Exercise: Exactly as written, copy the lines that run from the start of the data below to the line containing "Switch to the Купить", both ends included.

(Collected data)
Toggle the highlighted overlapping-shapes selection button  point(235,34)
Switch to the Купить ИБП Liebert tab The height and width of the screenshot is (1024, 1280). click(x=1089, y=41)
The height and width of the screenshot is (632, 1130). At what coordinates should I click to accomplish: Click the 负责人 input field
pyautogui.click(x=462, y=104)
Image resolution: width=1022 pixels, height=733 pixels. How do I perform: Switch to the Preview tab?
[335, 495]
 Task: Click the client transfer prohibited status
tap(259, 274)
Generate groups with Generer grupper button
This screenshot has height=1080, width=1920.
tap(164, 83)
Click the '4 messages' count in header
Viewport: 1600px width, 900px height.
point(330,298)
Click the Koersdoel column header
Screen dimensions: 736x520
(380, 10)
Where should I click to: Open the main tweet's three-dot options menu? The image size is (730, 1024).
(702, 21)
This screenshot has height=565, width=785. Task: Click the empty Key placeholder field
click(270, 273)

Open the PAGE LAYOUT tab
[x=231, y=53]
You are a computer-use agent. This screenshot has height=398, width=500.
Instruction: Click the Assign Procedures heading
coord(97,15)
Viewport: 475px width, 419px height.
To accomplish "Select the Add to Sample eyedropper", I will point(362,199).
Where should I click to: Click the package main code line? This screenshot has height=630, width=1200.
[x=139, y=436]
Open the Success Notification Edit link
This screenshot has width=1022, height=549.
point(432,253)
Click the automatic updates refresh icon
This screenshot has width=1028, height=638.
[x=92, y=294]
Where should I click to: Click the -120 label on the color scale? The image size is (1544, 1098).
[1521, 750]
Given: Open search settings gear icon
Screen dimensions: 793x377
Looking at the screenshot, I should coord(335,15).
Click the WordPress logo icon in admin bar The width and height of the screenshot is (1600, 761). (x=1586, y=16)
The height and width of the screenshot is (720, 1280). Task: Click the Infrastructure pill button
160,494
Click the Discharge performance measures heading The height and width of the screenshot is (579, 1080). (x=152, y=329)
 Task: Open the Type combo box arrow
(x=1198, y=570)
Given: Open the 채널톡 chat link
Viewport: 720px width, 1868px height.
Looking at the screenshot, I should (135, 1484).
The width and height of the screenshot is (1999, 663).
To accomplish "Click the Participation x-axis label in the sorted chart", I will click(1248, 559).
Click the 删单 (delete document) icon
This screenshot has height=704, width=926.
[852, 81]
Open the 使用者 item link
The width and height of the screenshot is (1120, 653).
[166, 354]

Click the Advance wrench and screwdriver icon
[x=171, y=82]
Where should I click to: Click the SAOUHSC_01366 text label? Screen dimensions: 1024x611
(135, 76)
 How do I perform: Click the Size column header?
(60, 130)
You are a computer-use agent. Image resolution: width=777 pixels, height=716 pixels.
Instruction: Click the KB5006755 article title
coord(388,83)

Answer to this problem:
Toggle the highlighted overlapping-shapes selection button  point(235,34)
Switch to the Купить ИБП Liebert tab The height and width of the screenshot is (1024, 1280). click(x=1089, y=41)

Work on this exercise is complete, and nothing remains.